Blackburn wins Lasker award for telomerase research

Australian-born molecular biologist Professor Elizabeth Blackburn has won the prestigious Lasker Award for the discovery of telomerase, the enzyme that synthesises telomeres, the tiny units of DNA that seal off the ends of chromosomes.

Blackburn, 57, is the Morris Herzstein professor of biology and physiology in the Department of Biochemistry and Biophysics at the University of California, San Francisco (UCSF). She shares the award with her former postdoc student, Carol Greider, 45, of Johns Hopkins University School of Medicine and Jack Szostak, 53, of Harvard Medical School.

The Lasker Award has previously been awarded to 71 scientists who subsequently went on to receive the Nobel Prize. It has come to be known as "America's Nobels" and is the most coveted award in medical science in America.

In 1975 to 1977, as a postdoctoral fellow at Yale University, Blackburn discovered the unusual nature of telomeres. The work was published in 1978. In 1985, while a professor at University of California, Berkeley, she and Greider reported the discovery of telomerase.

Telomerase controls the ageing of our chromosomes by protecting the telomeres, simple DNA sequences that have been likened to the aglets on the ends of shoelaces. They stop the chromosomal DNA from fraying over time until eventually it cannot do its job. Average telomere length correlates with age, particularly in humans.
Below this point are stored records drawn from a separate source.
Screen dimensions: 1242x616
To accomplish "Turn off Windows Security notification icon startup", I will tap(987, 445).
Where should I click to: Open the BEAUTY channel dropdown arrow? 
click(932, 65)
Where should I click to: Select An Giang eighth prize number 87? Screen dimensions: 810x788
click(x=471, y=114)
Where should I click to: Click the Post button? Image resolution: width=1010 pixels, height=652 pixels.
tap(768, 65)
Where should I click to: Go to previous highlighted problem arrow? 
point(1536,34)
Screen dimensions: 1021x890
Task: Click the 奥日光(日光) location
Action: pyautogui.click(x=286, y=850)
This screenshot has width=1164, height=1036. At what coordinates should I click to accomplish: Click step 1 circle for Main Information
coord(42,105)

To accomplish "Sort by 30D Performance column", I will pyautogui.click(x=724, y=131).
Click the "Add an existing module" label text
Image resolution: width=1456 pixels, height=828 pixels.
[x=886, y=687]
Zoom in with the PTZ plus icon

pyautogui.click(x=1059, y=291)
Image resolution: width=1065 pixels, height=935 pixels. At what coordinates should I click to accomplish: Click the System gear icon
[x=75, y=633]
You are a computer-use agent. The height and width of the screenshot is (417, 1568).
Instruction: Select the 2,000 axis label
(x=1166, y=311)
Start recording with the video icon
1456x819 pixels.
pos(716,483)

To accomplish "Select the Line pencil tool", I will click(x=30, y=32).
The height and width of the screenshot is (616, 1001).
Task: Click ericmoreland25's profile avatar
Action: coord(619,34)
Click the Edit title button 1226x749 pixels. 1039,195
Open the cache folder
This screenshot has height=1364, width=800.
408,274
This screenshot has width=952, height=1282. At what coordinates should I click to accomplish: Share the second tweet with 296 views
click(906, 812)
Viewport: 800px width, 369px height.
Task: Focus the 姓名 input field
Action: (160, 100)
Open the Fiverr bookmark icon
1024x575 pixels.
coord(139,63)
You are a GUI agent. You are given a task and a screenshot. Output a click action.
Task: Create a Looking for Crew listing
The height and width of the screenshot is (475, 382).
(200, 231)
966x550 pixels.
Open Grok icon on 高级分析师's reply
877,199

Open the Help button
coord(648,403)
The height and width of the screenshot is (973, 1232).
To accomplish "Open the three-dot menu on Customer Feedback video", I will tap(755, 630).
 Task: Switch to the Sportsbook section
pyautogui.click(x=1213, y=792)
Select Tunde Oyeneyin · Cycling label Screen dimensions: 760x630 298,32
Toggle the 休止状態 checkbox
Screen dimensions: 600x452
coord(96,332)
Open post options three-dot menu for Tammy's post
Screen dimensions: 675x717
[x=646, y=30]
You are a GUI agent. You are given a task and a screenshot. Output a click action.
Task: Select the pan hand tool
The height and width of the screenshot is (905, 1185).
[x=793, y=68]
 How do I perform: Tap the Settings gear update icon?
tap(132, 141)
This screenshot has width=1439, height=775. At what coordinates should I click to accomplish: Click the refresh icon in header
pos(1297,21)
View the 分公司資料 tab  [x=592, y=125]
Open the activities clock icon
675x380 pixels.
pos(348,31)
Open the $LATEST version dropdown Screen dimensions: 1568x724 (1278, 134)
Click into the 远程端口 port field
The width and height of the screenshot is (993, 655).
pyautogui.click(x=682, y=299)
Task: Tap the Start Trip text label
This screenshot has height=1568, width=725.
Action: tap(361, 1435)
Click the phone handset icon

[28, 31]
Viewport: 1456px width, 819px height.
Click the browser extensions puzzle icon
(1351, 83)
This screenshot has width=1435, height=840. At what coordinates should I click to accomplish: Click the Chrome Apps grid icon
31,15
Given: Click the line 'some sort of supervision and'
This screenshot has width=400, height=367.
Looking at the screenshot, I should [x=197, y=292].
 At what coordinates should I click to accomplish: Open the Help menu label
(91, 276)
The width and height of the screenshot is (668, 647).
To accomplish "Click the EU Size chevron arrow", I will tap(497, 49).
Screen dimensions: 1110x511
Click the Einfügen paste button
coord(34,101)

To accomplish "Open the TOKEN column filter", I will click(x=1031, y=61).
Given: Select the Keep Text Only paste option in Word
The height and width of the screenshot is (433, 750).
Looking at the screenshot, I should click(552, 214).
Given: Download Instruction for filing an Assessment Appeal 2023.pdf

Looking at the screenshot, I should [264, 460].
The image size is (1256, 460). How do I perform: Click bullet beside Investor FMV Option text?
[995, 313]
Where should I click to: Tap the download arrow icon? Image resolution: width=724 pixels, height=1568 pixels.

Telomerase, on the other hand, is the enzyme that replicates and stabilizes telomeres, thus regulating the genetic lifespan of a cell and protecting the genome for generational transfer. Telomerase is an intriguing enzyme in that it comprises an RNA component, which acts as the template for synthesis of the telomere DNA by reverse transcription, and a protein reverse transcriptase.

It is known to play a critical role in both normal cell growth and in cancer. In soon to be published work, Blackburn's research group have turned down telomerase in mouse and human melanoma cells using short interfering RNAs (siRNAs) and to their surprise, the cancers rapidly stopped growing without telomere shortening or DNA damage.

"The cool thing was that this property of the cells changed their invasiveness ... so they were happily growing and dividing ... but they could not spread," Blackburn told Australian Life Scientist recently. "Spreading of melanoma, especially to the lungs, is the thing that causes death."

Today, scientists are exploring whether the telomerase enzyme could be reactivated to prolong cell life - in order to treat age-related and neurodegenerative disorders ranging from skin wrinkles to blindness to cardiovascular disease - and deactivated to treat cancers, in which, the enzyme is usually abnormally overactive.

Broadening the scope of the research in recent years, Blackburn and UCSF colleague Elissa Epel have reported that chronic psychological stress and the perception of life stress, take a toll on telomeres and telomerase. The findings have implications for understanding how, at the cellular level, stress may promote earlier onset of age-related diseases.

The field of telomere research is made up of 50 per cent women, a statistic attributed to Blackburn's pioneering work.